Vanishing points are defined as points at which the extensions 
of parallel lines appear to converge in the perspective view of 
the image. The limitations of vanishing points based methods 
are obvious. As vanishing points are points in the image at 
infinity, slight inaccuracy in the measurements of lines will 
result in large errors in the positions of calculated vanishing 
points. Automatic methods improve the accuracy of vanishing 
detection but often require sufficient straight lines which are 
detectable in the images. In general, the images may, however, 
contain very few straight lines. Further, no existing edge 
detection algorithms can provide only useful edges reliably 
from images of a common scene; human intervention is always 
needed in those automatic methods. From a practical point of 
view, manual digitization of straight lines in the images is often 
involved. In this situation, the vanishing points based methods 
do not work well, in particular for those images with weak 
perspective effects (e.g. aerial images). 

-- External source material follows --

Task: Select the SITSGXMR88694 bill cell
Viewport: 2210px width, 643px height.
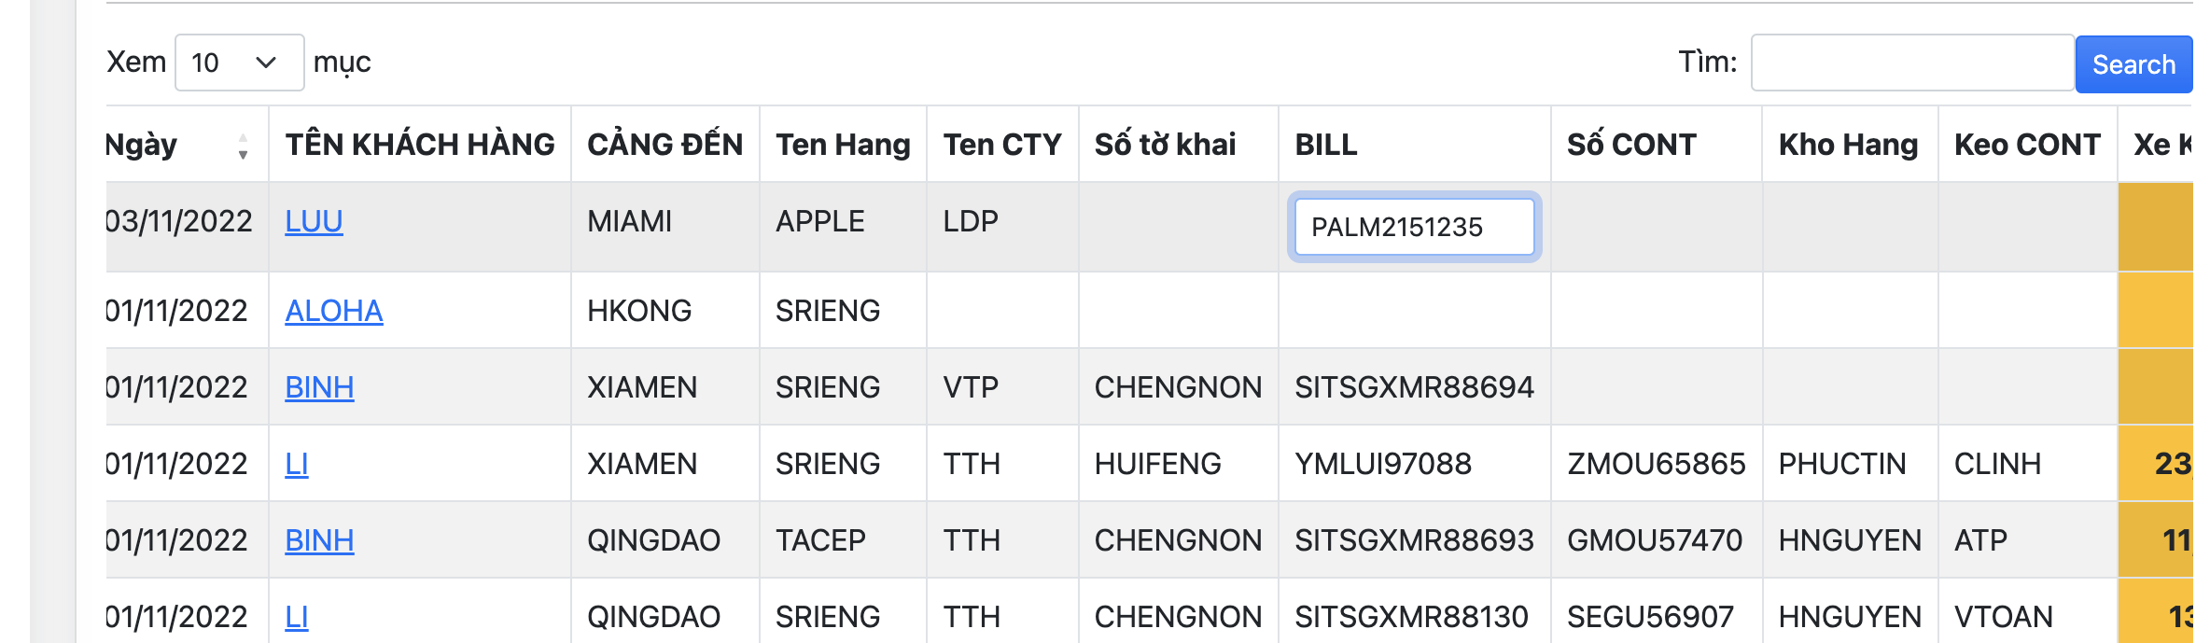Action: coord(1413,387)
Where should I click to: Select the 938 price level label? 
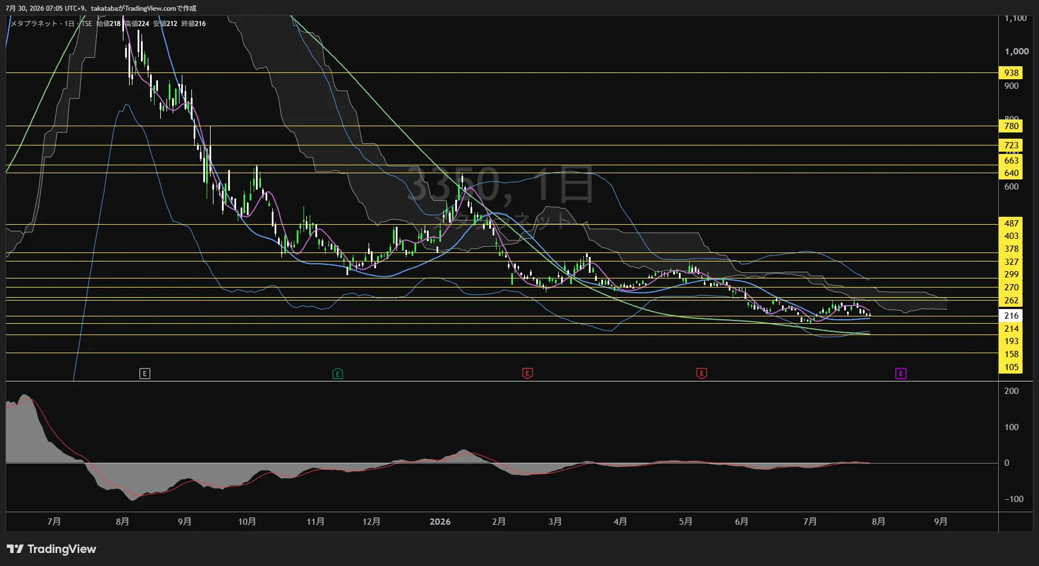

In this paper, we present a model-based method to reconstruct 
rectilinear buildings up to a scale factor from single images. 
The difference from previous model-based methods is that our 
method does not require a model-to-image fitting algorithm, 
and therefore avoid a minimization procedure. The method is 
based on manual feature correspondence between pre-defined 
parameterized 3D model edges and corresponding image edges. 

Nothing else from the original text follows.